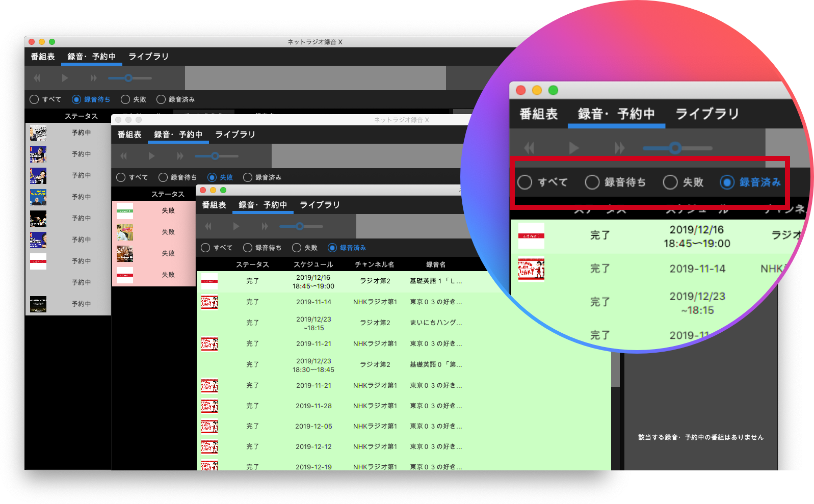This screenshot has height=504, width=814.
Task: Click the fast-forward icon in the magnified circle view
Action: click(619, 148)
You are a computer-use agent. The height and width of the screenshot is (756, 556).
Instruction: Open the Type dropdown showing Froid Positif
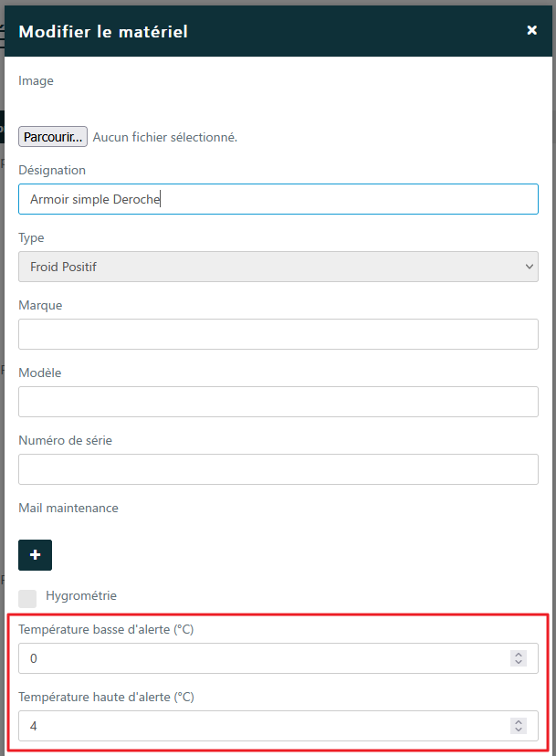[x=278, y=267]
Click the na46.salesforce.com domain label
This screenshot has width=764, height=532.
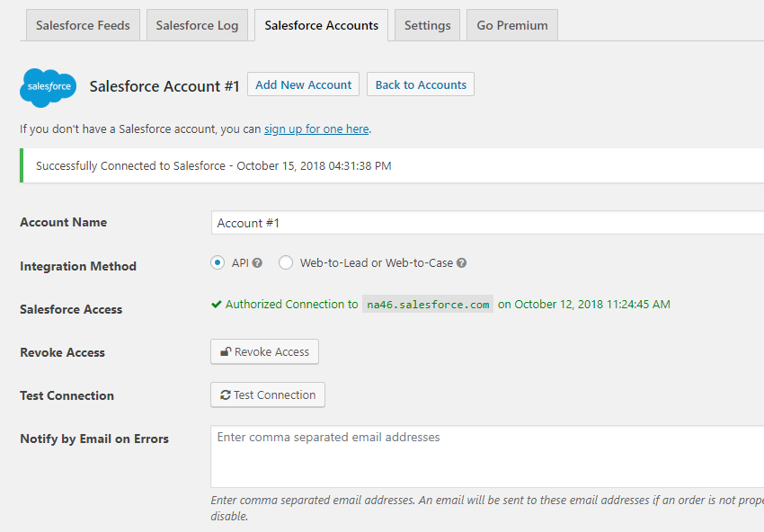(x=428, y=305)

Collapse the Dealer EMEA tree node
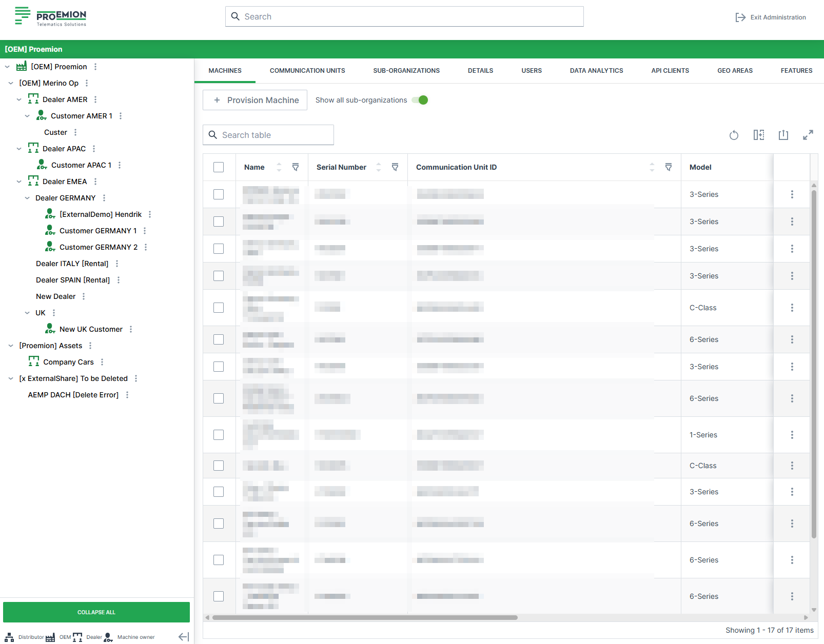pyautogui.click(x=19, y=182)
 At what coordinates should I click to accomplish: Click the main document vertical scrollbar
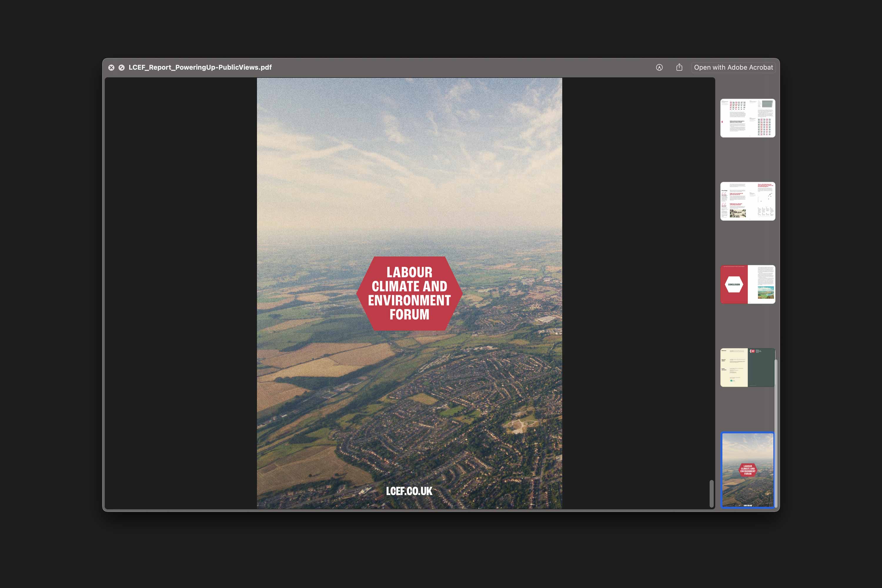(x=711, y=494)
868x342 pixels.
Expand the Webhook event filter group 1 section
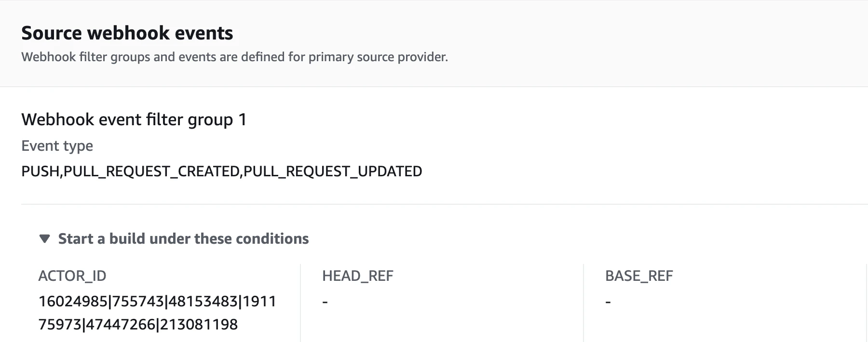tap(134, 119)
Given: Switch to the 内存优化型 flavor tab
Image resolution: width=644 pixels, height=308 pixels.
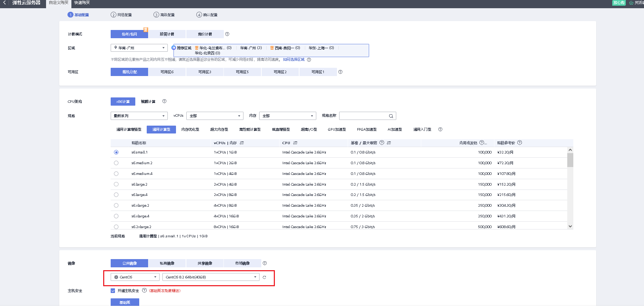Looking at the screenshot, I should pyautogui.click(x=190, y=130).
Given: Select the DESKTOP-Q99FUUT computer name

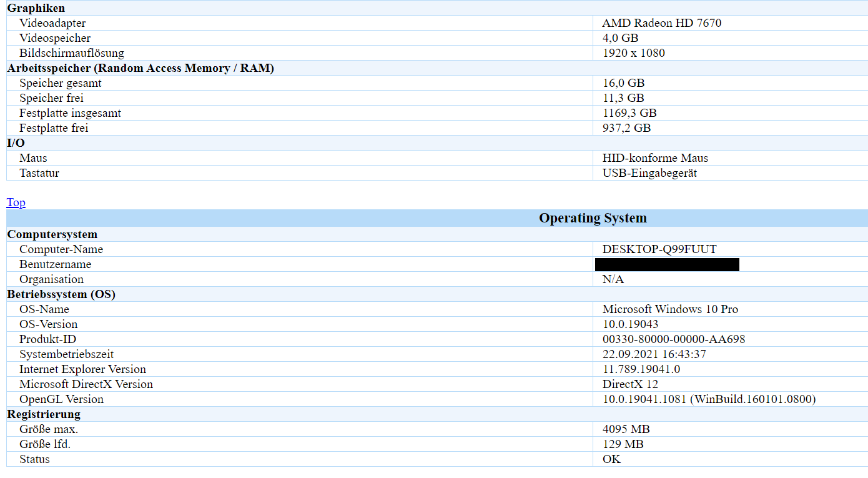Looking at the screenshot, I should [659, 249].
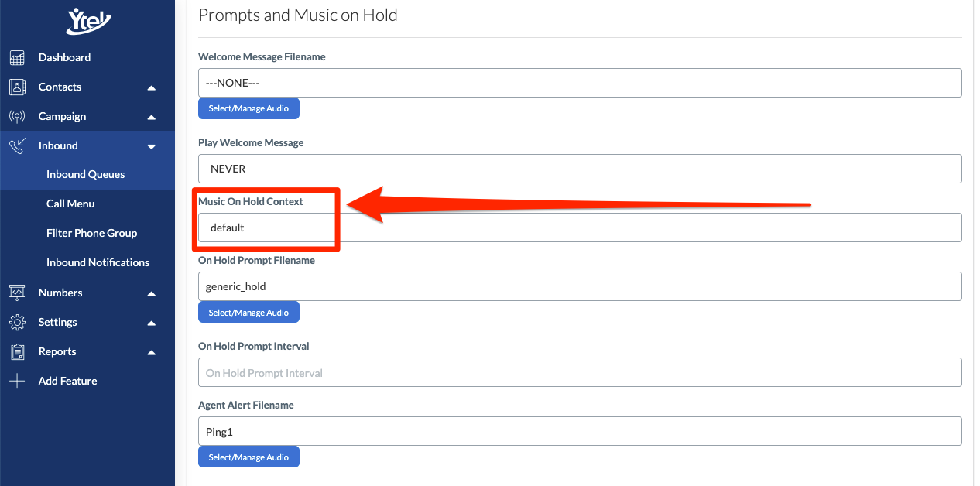Click the Inbound phone arrow icon

17,145
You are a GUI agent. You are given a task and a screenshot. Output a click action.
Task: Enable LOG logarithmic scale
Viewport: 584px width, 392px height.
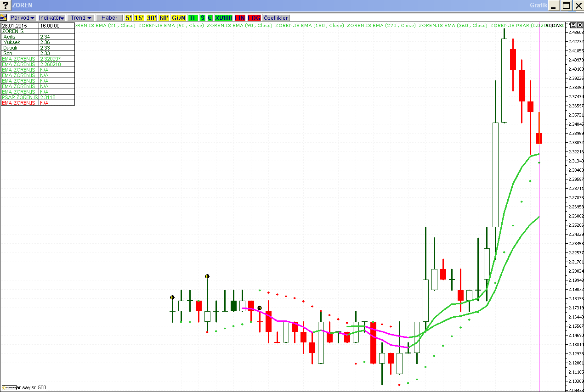coord(254,17)
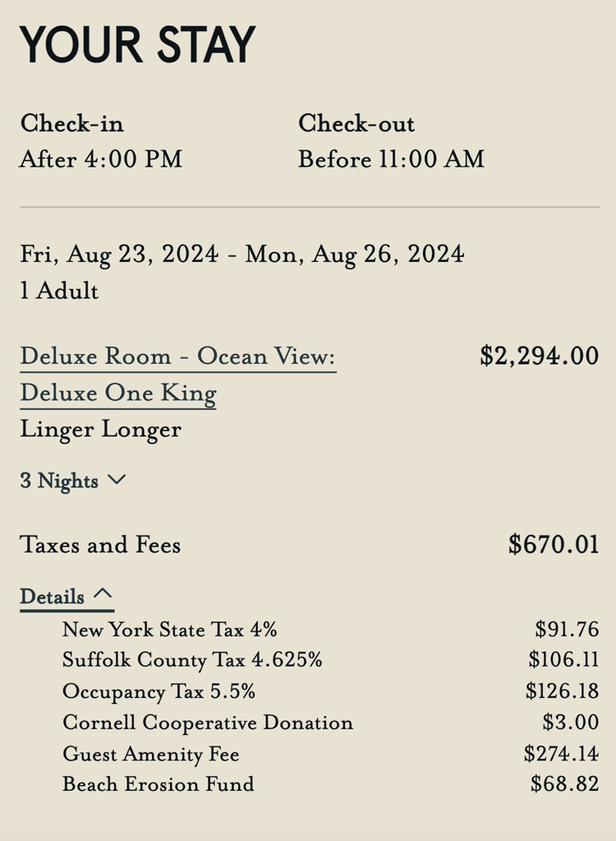This screenshot has height=841, width=616.
Task: Click the Beach Erosion Fund line
Action: click(x=158, y=784)
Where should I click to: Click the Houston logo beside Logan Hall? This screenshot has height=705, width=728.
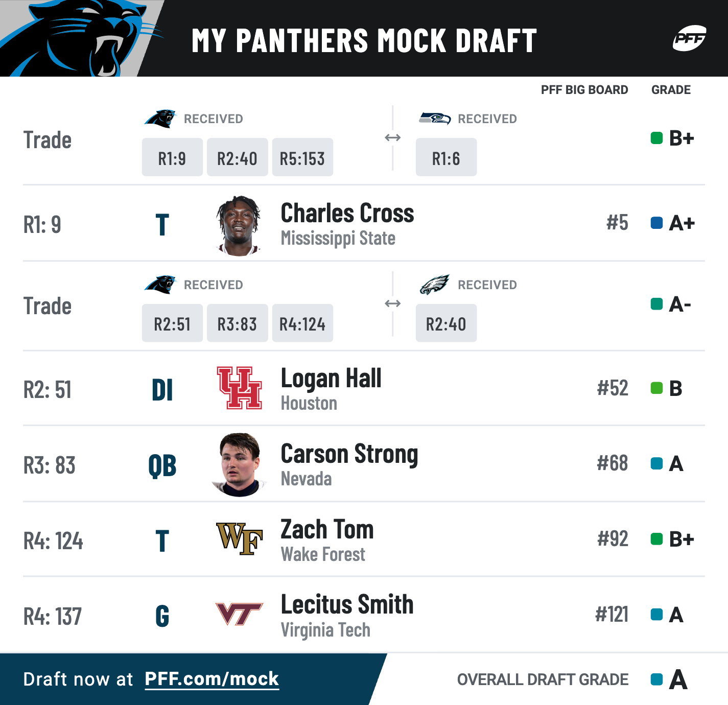[239, 388]
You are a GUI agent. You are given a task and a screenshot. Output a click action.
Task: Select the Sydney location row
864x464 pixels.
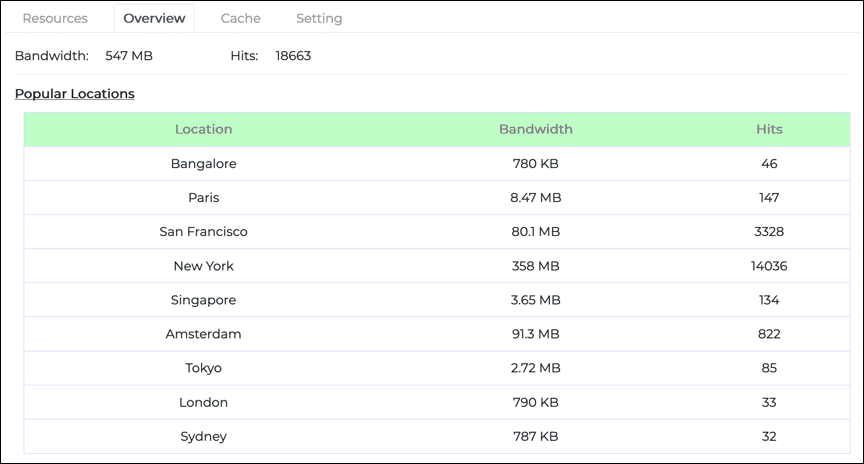tap(203, 436)
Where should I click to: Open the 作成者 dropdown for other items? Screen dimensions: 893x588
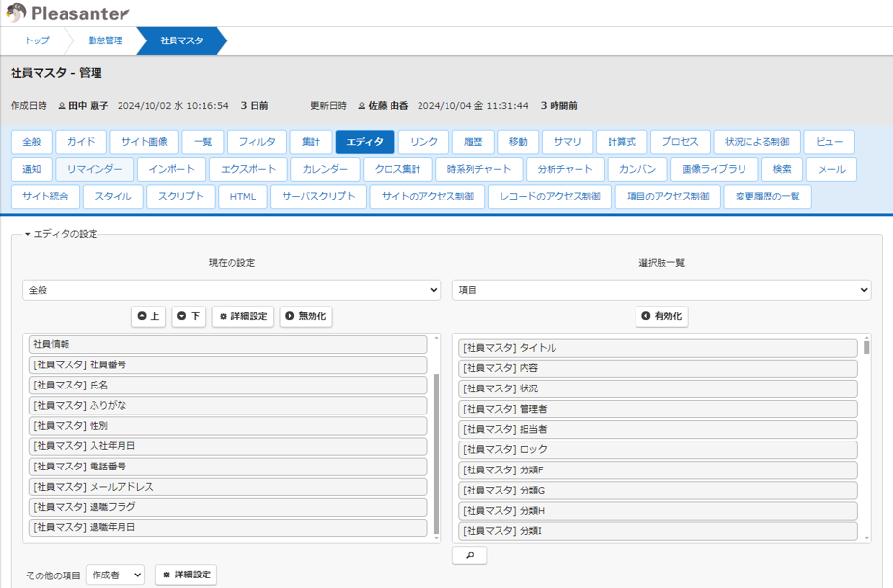[x=115, y=575]
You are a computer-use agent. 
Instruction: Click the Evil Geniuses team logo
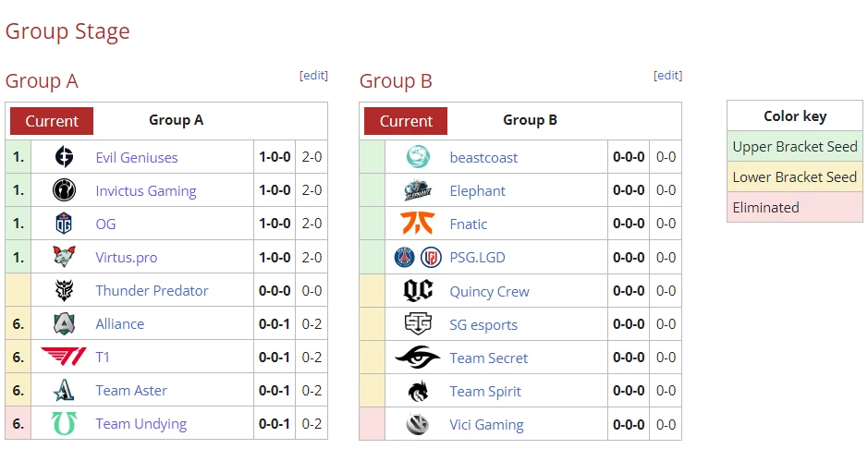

· · · · · · ·

Prompt:
Your answer should be a single number: the count of lines in the listing that hold "agent".

Completed task:
4